- _ASSIGNED TASK_:
Only lines that contain the word "radio" belong in the answer; copy them from the records below.

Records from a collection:
=== Section Start ===

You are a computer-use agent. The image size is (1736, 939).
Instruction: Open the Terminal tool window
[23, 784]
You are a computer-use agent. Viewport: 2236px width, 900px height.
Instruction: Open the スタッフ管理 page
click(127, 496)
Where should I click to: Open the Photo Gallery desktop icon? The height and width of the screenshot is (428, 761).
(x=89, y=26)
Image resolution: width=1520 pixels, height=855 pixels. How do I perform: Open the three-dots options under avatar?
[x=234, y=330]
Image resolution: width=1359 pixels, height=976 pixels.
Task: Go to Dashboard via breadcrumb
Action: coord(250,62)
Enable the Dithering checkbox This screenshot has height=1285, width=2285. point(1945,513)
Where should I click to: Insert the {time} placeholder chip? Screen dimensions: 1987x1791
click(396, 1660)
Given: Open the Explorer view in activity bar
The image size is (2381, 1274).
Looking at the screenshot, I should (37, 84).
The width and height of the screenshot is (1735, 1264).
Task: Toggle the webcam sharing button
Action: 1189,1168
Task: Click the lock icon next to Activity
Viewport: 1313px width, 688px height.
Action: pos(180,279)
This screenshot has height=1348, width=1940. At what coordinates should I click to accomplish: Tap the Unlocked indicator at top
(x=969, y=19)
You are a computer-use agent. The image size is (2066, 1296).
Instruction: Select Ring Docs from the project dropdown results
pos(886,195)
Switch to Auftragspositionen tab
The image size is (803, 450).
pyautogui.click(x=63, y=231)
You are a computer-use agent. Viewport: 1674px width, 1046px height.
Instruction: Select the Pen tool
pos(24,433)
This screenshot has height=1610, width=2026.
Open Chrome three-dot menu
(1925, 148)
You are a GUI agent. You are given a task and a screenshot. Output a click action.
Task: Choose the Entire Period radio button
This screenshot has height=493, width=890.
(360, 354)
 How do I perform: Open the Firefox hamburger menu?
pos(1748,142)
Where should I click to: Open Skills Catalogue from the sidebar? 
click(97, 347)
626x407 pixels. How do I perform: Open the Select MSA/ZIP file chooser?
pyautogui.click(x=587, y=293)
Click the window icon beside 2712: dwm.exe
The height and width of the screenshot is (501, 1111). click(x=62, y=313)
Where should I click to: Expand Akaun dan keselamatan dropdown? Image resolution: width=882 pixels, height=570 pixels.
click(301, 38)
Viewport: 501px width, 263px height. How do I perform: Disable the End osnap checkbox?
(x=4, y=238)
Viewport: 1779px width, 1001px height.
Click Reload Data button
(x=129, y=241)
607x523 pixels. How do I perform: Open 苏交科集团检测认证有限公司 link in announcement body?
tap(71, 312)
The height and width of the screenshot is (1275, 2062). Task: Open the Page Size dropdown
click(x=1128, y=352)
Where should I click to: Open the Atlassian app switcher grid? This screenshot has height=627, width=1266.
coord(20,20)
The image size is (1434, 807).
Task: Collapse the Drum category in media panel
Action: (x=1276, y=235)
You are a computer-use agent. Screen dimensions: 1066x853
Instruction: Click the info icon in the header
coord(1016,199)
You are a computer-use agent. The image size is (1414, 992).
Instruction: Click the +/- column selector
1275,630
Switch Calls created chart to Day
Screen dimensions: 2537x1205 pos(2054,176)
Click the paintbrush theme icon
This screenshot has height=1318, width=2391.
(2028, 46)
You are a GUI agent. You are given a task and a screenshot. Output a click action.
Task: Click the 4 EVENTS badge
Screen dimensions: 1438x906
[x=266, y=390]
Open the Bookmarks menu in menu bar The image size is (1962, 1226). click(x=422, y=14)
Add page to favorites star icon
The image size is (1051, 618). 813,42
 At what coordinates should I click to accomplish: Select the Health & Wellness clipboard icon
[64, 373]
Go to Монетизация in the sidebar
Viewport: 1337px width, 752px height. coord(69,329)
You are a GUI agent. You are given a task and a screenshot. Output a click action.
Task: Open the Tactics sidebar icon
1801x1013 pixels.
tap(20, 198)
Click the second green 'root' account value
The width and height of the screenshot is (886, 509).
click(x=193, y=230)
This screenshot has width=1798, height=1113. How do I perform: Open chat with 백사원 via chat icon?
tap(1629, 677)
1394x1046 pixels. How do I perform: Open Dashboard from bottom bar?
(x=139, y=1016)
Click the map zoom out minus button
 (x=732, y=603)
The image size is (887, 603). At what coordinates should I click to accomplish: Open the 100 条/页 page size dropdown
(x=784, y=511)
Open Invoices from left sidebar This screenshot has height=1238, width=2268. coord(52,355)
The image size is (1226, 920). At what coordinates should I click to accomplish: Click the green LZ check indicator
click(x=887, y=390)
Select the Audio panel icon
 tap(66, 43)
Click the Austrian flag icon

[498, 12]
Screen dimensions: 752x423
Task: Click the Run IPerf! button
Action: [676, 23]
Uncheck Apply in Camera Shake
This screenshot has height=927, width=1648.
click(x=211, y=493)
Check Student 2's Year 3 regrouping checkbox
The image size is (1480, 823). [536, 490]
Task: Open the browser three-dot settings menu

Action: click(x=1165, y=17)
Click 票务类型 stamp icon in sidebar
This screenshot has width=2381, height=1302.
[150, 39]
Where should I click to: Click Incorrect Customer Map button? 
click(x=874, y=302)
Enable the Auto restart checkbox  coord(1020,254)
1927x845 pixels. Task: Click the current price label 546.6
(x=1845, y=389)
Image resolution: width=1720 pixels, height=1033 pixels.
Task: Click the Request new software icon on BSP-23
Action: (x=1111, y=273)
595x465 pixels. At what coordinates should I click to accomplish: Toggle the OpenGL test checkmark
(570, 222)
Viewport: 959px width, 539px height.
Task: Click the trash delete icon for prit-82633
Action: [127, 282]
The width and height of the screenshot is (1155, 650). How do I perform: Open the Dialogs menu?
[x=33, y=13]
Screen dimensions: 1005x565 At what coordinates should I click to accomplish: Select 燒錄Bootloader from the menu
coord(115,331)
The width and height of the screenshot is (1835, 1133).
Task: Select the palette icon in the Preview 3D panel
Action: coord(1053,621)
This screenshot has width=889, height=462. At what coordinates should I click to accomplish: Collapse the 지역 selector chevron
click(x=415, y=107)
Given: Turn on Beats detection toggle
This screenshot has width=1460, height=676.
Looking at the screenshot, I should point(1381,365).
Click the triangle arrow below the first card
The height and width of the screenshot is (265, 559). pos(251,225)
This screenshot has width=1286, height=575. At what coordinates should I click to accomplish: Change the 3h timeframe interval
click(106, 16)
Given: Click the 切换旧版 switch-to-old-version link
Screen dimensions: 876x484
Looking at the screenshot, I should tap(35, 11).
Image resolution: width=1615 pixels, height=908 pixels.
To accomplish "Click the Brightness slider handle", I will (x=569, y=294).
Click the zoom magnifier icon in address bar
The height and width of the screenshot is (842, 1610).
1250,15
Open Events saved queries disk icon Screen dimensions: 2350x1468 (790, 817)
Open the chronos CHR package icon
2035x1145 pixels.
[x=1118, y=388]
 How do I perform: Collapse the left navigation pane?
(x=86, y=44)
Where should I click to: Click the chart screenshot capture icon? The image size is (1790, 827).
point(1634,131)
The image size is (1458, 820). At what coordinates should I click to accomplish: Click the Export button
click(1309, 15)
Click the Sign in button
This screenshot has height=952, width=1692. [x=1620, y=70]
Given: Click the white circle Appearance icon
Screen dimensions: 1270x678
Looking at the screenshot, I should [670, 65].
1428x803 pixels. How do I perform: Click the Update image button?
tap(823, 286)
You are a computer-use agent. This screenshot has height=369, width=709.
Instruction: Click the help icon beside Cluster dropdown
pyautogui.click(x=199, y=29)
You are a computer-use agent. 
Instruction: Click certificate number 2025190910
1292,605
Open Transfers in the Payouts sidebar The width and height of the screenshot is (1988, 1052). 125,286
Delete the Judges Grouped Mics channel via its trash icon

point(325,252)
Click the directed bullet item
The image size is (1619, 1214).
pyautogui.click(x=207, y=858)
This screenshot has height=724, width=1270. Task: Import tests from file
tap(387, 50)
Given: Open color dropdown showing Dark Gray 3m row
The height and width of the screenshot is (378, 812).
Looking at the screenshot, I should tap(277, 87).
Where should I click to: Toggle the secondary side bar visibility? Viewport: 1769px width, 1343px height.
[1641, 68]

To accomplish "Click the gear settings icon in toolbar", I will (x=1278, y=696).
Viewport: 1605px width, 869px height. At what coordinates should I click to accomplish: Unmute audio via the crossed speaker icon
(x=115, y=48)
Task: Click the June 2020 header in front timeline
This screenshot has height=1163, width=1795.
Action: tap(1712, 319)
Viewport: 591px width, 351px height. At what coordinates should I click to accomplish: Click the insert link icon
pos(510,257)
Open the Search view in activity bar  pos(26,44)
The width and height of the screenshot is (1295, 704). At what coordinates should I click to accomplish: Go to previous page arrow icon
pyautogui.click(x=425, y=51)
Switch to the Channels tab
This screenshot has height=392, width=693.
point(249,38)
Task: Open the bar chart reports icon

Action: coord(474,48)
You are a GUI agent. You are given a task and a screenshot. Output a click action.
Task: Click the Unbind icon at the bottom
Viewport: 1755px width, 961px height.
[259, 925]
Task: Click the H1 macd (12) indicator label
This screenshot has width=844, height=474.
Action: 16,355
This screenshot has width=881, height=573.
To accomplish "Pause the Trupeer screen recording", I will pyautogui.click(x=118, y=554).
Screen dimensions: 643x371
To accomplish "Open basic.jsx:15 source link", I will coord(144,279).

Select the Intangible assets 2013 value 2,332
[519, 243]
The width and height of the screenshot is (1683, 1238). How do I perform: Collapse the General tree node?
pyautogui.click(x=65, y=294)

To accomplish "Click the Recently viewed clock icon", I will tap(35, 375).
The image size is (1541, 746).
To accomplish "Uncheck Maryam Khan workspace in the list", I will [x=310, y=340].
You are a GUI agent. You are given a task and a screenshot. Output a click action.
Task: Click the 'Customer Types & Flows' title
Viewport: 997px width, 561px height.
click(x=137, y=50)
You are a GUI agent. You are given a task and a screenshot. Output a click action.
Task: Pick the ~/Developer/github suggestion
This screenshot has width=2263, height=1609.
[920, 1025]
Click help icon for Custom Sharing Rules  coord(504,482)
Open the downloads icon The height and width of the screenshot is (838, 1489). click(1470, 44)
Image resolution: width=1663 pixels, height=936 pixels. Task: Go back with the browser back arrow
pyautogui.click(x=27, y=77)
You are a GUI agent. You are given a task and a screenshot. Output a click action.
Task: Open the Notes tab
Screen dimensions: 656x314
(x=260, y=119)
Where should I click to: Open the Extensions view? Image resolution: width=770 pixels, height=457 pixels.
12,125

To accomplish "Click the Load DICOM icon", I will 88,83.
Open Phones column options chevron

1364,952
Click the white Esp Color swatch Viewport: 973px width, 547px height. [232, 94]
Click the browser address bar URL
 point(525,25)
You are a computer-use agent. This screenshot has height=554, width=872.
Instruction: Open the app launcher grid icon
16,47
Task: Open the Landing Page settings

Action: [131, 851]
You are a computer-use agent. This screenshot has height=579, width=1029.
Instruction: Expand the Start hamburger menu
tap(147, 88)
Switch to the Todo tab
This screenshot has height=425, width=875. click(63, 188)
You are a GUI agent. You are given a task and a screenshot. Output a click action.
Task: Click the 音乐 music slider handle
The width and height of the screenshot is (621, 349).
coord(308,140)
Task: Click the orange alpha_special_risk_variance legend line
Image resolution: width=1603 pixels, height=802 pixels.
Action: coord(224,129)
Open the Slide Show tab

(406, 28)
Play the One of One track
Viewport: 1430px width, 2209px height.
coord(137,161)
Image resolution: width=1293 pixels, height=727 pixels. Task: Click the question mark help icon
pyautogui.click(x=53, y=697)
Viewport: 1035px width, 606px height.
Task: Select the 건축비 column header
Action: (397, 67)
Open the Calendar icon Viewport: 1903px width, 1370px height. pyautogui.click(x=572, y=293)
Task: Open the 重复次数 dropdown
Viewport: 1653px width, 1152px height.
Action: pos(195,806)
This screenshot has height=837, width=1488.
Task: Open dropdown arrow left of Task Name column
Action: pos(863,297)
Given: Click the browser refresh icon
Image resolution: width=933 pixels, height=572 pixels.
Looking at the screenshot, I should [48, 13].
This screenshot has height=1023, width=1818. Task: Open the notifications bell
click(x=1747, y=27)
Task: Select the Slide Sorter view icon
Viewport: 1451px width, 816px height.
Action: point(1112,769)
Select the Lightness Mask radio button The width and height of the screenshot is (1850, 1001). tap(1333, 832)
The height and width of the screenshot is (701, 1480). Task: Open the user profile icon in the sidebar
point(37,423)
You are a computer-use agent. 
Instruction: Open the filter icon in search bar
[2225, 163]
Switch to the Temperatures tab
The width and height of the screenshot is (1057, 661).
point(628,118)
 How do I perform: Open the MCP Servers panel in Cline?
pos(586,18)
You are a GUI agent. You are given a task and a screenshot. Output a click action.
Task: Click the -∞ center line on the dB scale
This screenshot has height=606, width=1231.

=== Section End ===

- _REPLY TO THE EXERCISE_:
Task: Choose the Entire Period radio button
Select the Lightness Mask radio button The width and height of the screenshot is (1850, 1001). tap(1333, 832)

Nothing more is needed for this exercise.